QUIRKY GUYS AND GALS (DVD)
Third Window Films
Release date: October 3rd, 2011
Certificate (UK): 12
Running time: 91 minutes
Country of origin: Japan
Original language: Japanese with English subtitles
Directors: Yosuke Fujita, Gen Sekiguchi, Mipo O, Tomoko Matsunashi
Writers: Yosuke Fujita, Gen Sekiguchi, Mipo O, Tomoko Matsunashi
Composers: Taichi Asahi, Kenichiro Suehiro
Cast: Kyoko Koizumi, YosiYosi Arakawa, Tomochika, Aoi Nakamura, Tenkyu Fukuda, Misako Renbutsu, Tetsuji Tanaka, Nanami Sakuraba
Made up from four short films, Quirky Guys and Gals is a film about trying to ignite that missing spark, to find a meaning in your day-to-day life that can help you brush yourself off and keep on trying.
In the first short, Yosuke Fujita presents Cheer Girls, where three university students cheerlead not for the sports teams, but for the little guys trying to tie their shoelaces, or get a tight lid off a jar of jam. But should you always adhere to cheer for what people wish they could achieve?
The second film, Boy? Meets Girl by Tomoko Matsunashi is a Tootsie (1982) – style remake where a shy high school boy disguises himself as a girl so he can model for his photographer crush.
In Claim Night, directed by Mipo O, a woman returns home to find her electricty has been switched off. After making a series of complaints, the manager of the customer service centre comes around to her house, where hilarity and misunderstandings ensue.

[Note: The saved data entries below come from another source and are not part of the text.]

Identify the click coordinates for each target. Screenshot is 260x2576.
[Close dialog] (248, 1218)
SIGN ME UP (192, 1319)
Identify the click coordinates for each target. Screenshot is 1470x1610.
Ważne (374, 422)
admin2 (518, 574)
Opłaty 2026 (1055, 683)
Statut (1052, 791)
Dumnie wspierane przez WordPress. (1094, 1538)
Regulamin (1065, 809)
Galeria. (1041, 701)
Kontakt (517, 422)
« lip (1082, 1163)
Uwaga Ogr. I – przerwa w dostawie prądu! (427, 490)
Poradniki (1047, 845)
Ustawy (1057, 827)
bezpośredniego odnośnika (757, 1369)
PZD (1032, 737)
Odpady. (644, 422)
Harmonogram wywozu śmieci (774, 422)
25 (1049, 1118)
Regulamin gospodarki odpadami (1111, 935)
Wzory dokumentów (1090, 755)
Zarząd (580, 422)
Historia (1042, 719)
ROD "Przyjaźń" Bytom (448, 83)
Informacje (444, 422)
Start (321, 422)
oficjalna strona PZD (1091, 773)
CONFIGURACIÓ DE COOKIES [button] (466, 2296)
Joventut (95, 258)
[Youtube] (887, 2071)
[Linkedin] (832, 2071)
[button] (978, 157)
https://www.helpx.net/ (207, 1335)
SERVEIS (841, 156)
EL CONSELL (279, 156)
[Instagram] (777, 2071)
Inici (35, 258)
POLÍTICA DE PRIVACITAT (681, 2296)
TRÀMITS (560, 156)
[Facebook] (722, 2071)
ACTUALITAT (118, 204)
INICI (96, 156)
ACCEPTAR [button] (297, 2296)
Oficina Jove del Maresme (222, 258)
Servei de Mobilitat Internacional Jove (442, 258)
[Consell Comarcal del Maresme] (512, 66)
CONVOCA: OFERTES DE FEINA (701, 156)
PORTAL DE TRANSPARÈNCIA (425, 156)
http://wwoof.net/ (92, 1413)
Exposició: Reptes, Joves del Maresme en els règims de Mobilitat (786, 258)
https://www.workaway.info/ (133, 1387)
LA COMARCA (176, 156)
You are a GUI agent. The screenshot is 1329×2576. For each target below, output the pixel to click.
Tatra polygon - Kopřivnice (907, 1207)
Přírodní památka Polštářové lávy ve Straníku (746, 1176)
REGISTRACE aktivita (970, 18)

And finally, Gen Sekiguchi gives us The House Full of Abandoned Businessmen, where a woman takes in unemployed businessmen during the day so they can keep hiding the lie from their own wives, avoiding the tell-tale suntan from sitting in the park all day.
Quirky Guys and Gals is relentlessly positive, the feel-good scripts overcoming obstacles and difficulties with bright colours, chirpy music and a giant smile.
All of the characters are quirky as the title suggests, whether they express this through housing stray men during the day, or crossdressing to get close to get close to a crush. The idiosyncrasies are harmless too, not crossing over into too weird, so it’s very easy to laugh along with the shorts. As the characters accept their quirks, so does the audience. Despite everything, the world will turn out just fine, leaving the audience with a loopy sense of bliss and ready to go with the flow.
The scripts are written to be entirely independent from each other, not relying on each other for plot or character development, instead tied together thematically and stylistically.
The colours are bright and saturated, the acting often hammy and the music cheesy. It comes off as being a big soap-opera at times, but this adds to it’s idiosyncratic charm. Everything is exaggerated, from the huge portions of food in Cheer Girls, to the feline movements of the men in The House, to the behaviour of the two leads in Claim Night.
On the whole, the performances were strong, although nothing particularly demanding was asked of any of the actors. Chiharu (Sakuraba) from Cheer Girls often seems dead behind the eyes, which does not lend itself to the enthusiastic dancer that she portrays, and this did affect the short somewhat, but not enough to spoil it.
I really enjoyed Tomochika as Mayuko in Claim Night listing off the food in her fridge which has spoiled due to the lack of power, and as their mutual politeness peels away over pork shabu shabu, her facial expressions grow more and more animated, and her acting becomes more physical, to humorous affect.
- Exclusive interviews from all 4 directors (12:00)
- Special messages from all 4 directors (20:00)
- 16 Trailers of other Third Window releases
Kyoko Koizumi was sweet in The House, simply trying to fill Mayumi’s empty house with some kind of life. She has no children and had to leave her 22 stray cats behind when she and her husband moved house, and Koizumi makes the transition from cats to men seem relatively logical. The men too, sit around the house like cats, their movements feline as they wait to be fed, and pack-like when the home in on an errant cockroach.
Aoi Nakamura plays Konosuke and his female alter-ego Miyu convincingly, employing different behavioural tics and movement styles for each of his characters and making them into separate people.
Quirky Guys and Girls is as if an American ensemble piece has drunk far too much coffee, and is all the better for it. It takes an exaggerated look at the lives of irregular people living in down the street, and exudes a feel-good energy that will leave you grinning for the rest of the day. It’s a film that embraces the tics that make people strange and unique, and celebrates them too.
Quirky Guys and Gals isn’t going to change the world, but it will make a more cheery place.